Ich und Bücher… eine tragische Geschichte

Wenn ich an meine Kindheit zurückdenke, dann waren Bücher das Folterinstrument von Menschen, die mich ganz persönlich hassten. Das war natürlich nicht so, aber ich leide bis heute unter Legasthenie und hatte zudem ein Augenproblem. Ich gehörte zu den Kindern, die immer ein Lineal unter die Textzeile legen mussten.

Ich habe gefühlt bis zu meinem 20 Lebensjahr kein Buch freiwillig gelesen. Auch das stimmt nicht, meine Großeltern schenkten mir eine Reihe Kinderbuchklassiker, die vom Schriftsatz und der Sprache für mich lesbar waren. Robin Hood, Moby Dick und der Wildtöter sind mir in Erinnerung geblieben.

Die Deutschlehrer*innen unter denen ich leiden durfte, machten mein Leben auch nicht leichter. In der Oberstufe hatte ich dann zum ersten Mal einen Deutschlehrer, der mit dem Agreement „Herr Hausmann, sie machen zu viele Rechtschreibfehler. Wenn ich die bewerte, werden sie keinen guten Noten schreiben können. Also werde ich bei Ihnen vor allem den Inhalt bewerten.“ endlich eine Last von meinen Schultern nahm. (Nach 10 Jahren Kampf, Frust und Quälerei) Sprachen und ich sind jedoch bis heute ein schwieriges Feld (Weshalb ich nie Pfarrer werden konnte und werde.).

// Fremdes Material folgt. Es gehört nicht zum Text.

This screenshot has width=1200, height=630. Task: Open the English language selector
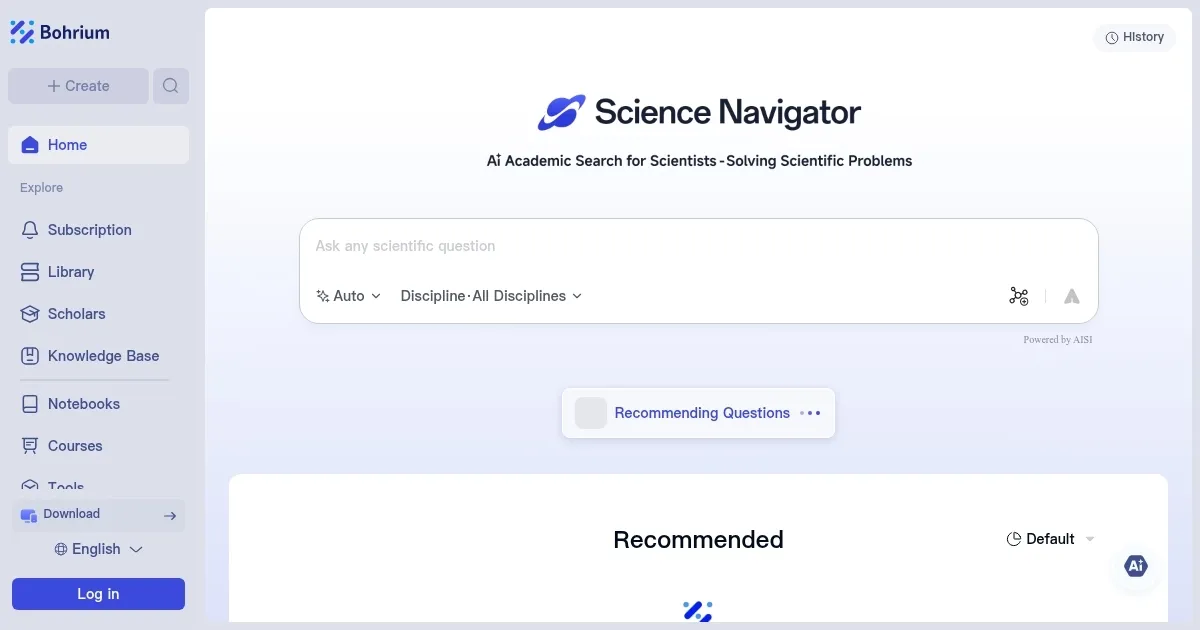coord(98,549)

Irgendwann bekam ich per Zufall Bücher in die Hand, die mich ganz persönlich angesprochen haben. Kein Deutschlehrer oder wohlmeinender Erwachsener hat sie mir aufgedrückt oder geschenkt. Das waren Fantasy Romane (da waren Drachen auf dem Cover!). Und endlich las ich gerne. Nicht zur Entspannung, aber immerhin gerne.

Erdsee – die einzigen Bücher, die ich zweimal gelesen habe. DSA Romane habe ich auf Flohmärken und bei Ebay gesucht und die ersten 100 Stk zusammengekauft und gelesen. D&D Abenteuer ohne Ende liebte ich. Tad Williams lese ich sogar auf Englisch…

Hätte man mir als Kind nicht früher diese Welt eröffnen können? Aber da musste ich „die Räuber“, tote weiße Männer und wirklich wichtige Literatur lesen – ich weiß nichts mehr davon. Und nein, ich werde sie in meinem Leben nicht mehr lesen, all die „guten“ Bücher, die ungelesen in meinem Regal stehen. Auch wenn XY noch so eine tolle Theologie vertritt… Der Kampf mit den kleinen Buchstaben auf totem Papier ging spätestens mit dem Internet und Hörbüchern verloren.

Manchmal wünsche ich mir eine Kirche, die nicht von sprachbegabten hochbelesenen Menschen bestimmt wird. Manchmal wünsche ich mir Zugänge zum Glauben und der Kirche, die nicht erst über „das Wort“ gehen. Manchmal habe ich das Gefühl, dass diese intellektuelle Kirche für viele Menschen abstoßend ist – schade. Vielleicht fühle ich mich auch darum in der Nerdchurch zuhause.

P.S. Eines gehört für mich aber auch zum Rückblick. Nach zwei Berufsausbildungen und zwei Uniabschlüssen kann ich ehrlich sagen, dass Schulnoten für den Rest des Lebens so viel Aussagekraft haben, wie Kaffeesatz lesen. Lasst Euch niemals sagen, was ihr könnt und was nicht. Schon gar nicht in diesem komischen Schulsystem.